Publicado originalmente em nossa coluna no Justiça em Foco.

Não é de hoje que existe o reconhecimento geral de que a tecnologia se trata de um elemento mais relevante que o acúmulo de capitais, com vistas ao crescimento da produtividade empresarial. Nesse sentido, a revalorização do sistema jurídico da propriedade industrial merece atenção. [Fábio Konder Comparato (Professor Catedrático da Faculdade de Direito da USP). In: A Transferência Empresarial de Tecnologia para Países Subdesenvolvidos: um Caso Típico de Inadequação dos Meios aos Fins].

Nessa perspectiva, está na pauta do dia a guerra comercial EUA-China, dentre outros assuntos a questão da propriedade intelectual. As negociações serão retomadas hoje, 07 de janeiro. Tais negociações serão a primeira reunião presencial entre representantes dos dois países desde o início da trégua de 90 dias. (In: O Globo On Line. Disponível em: < https://oglobo.globo.com/economia/veja-7-pontos-chave-da-guerra-comercial-eua-china-negociacoes-serao-retomadas-hoje-23350566 > Acesso em: 07/01/2019.)
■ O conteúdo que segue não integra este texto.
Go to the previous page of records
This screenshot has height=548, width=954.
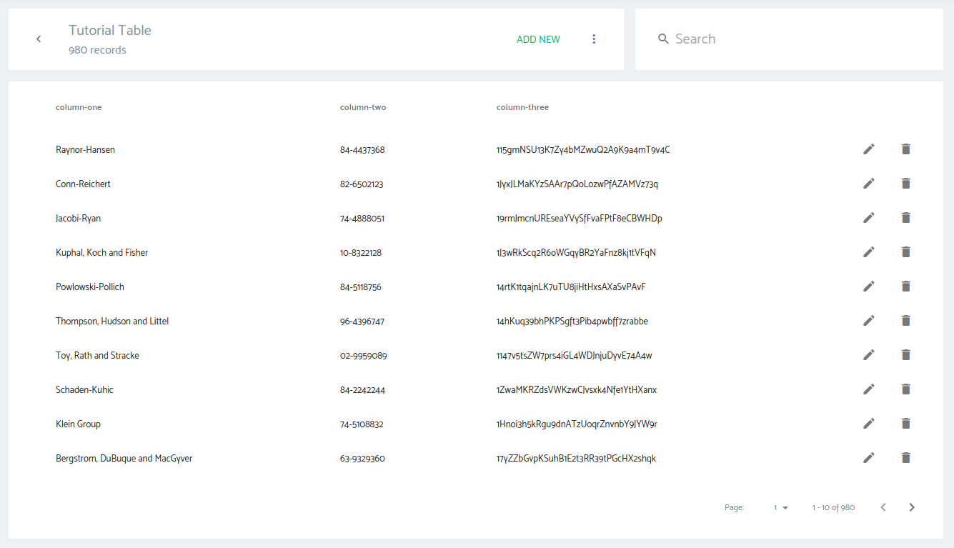[883, 507]
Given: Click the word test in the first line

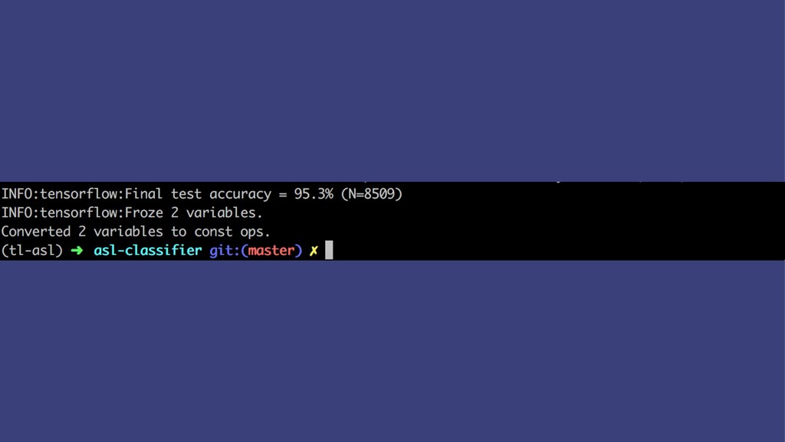Looking at the screenshot, I should point(186,194).
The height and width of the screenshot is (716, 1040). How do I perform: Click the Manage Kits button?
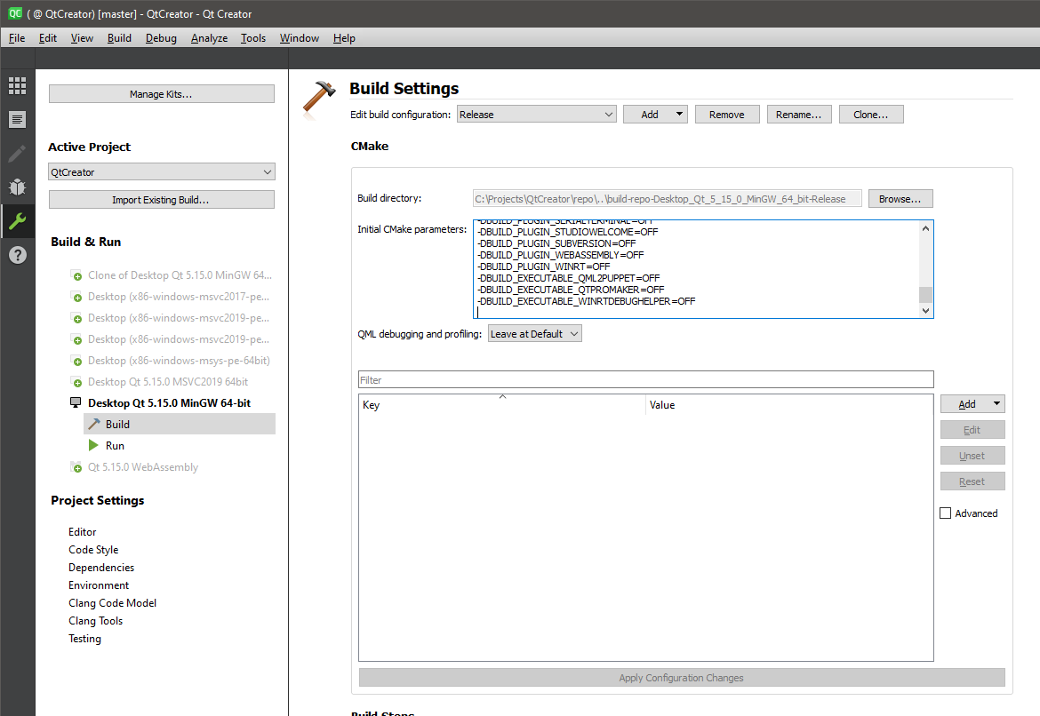coord(161,94)
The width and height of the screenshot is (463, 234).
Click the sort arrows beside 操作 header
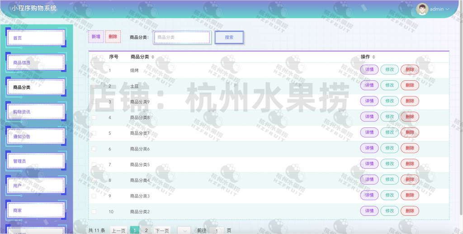click(x=373, y=57)
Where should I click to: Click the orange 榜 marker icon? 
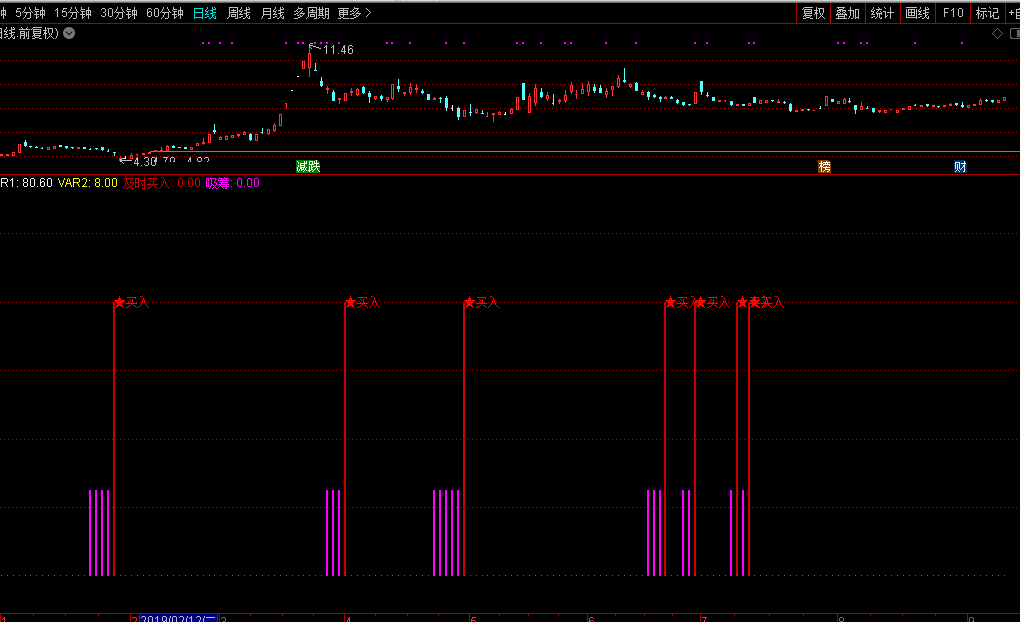pos(825,167)
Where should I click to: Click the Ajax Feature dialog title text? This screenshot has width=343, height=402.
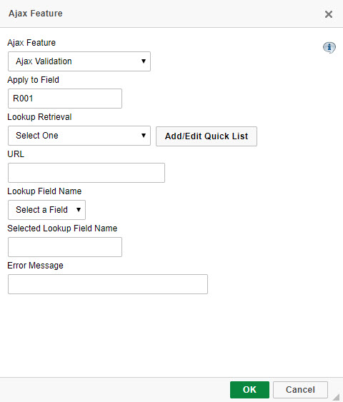(36, 14)
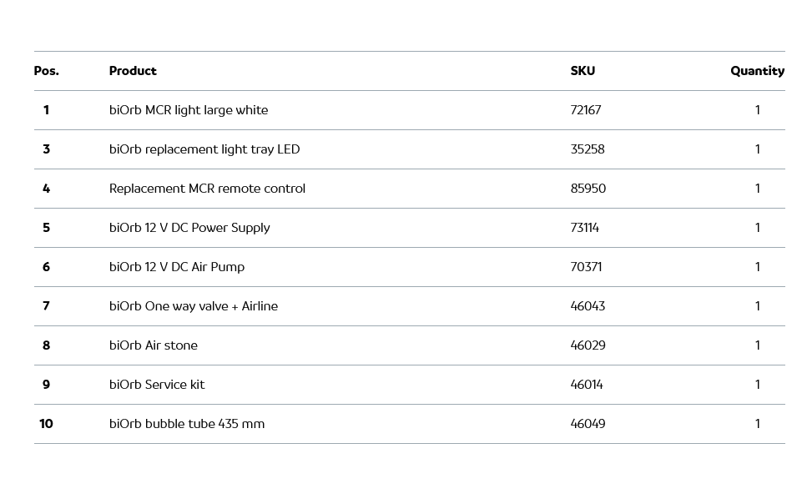
Task: Click the SKU column header
Action: pyautogui.click(x=583, y=71)
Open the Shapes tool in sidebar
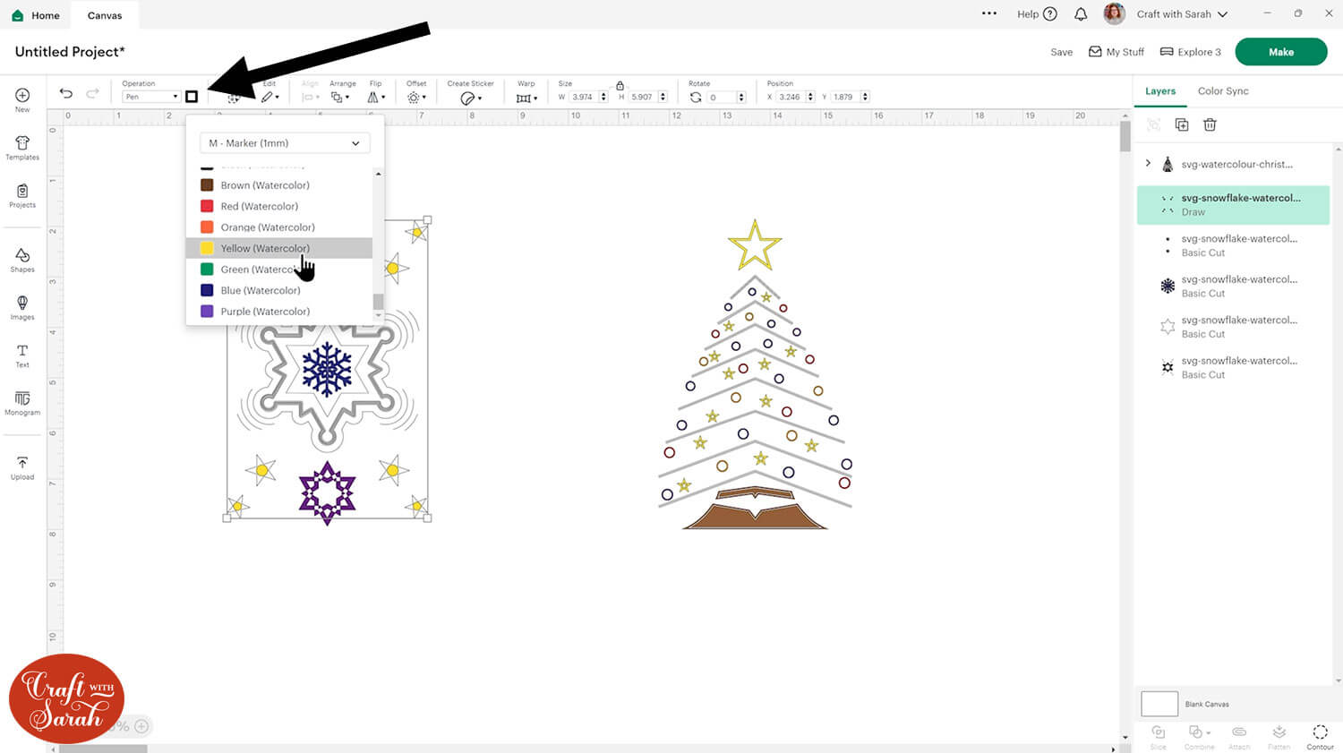This screenshot has width=1343, height=753. pyautogui.click(x=22, y=260)
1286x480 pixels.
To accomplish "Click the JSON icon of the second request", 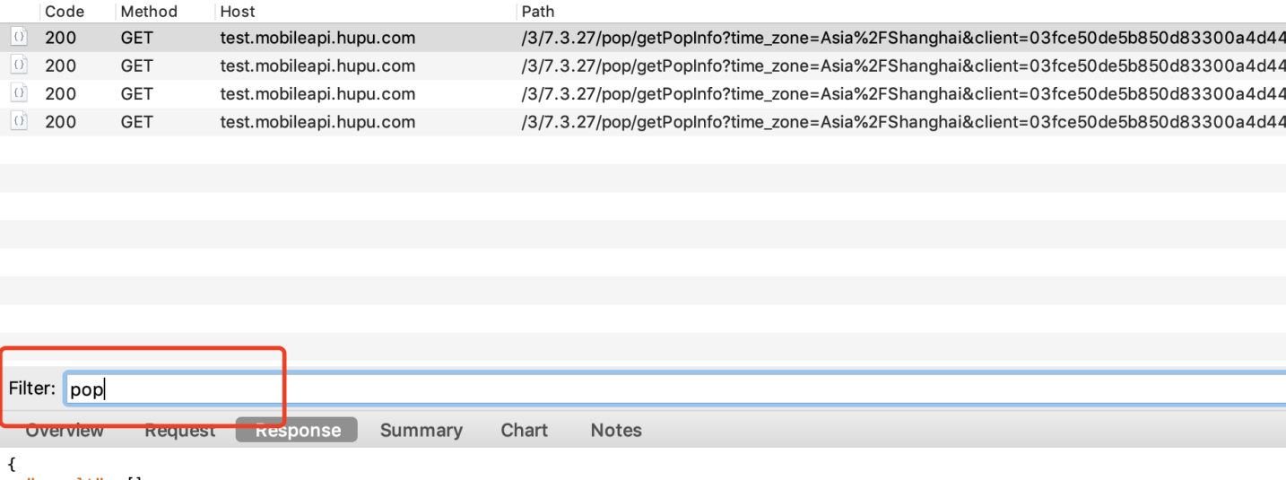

De tal modo, a reportagem, dentre outros temas, aborda as relações da Propriedade Intelectual no tocante aos dois Países e seus embates. Veja a seguir:

A acusação dos EUA de que a China força empresas americanas a compartilhar tecnologia sensível e rouba propriedade intelectual é uma das questões mais espinhosas. O tema pode ser um “vai ou racha” para qualquer potencial acordo.

“As negociações de 90 dias vão focar em pontos como “mudanças estruturais” na forma como a China lida com as transferências de tecnologia, proteção de propriedade intelectual e roubo na internet, disseram os EUA após o encontro de Xi e Trump na Argentina.

“A China anunciou uma série de punições que poderiam restringir o acesso das empresas a empréstimos e financiamento estatal em caso de roubo de propriedade intelectual. O país também está fazendo o rascunho de uma lei para prevenir a transferência forçada de tecnologia. Mas o diabo mora nos detalhes e na execução.” (grifos nossos)

Em que pese a disputa comercial entre os dois países, evidencia-se de fato a importância da transferência de tecnologia entre Estados, o que realmente envolve grandes montas de capital e, por que não: Poder. O cientista brasileiro, Miguel Nicolelis, já relacionava a questão de tecnologia à soberania dos Países. Fato! O poder derivado do domínio de tecnologias mais que valor econômico abrange poder político soberano e posição de destaque nas relações internacionais geopolíticas.

Importa lembrar que tal disputa poderá trazer consequências não só para os dois países, mas para outros Estados também. Aproveitando, assim, a questão em tela, teço algumas considerações finais, amparadas nas reflexões de Comparato, citado inicialmente.

O autor sintetiza suas ideias de forma que os interesses das nações subdesenvolvidas sejam defendidos com foco na redução das desigualdades sociais. Para tanto, sugere uma reestruturação do ambiente organizacional interno destes países e também das estruturas das relações internacionais.

Finalmente, diante disto, e em busca não só da redução das desigualdades, mas também com o objetivo do desenvolvimento econômico, deixo o singelo convite aos atores jurídicos e de outras áreas ao debate para buscar novas fórmulas e reflexões criativas, originais e viáveis acerca do assunto em pauta.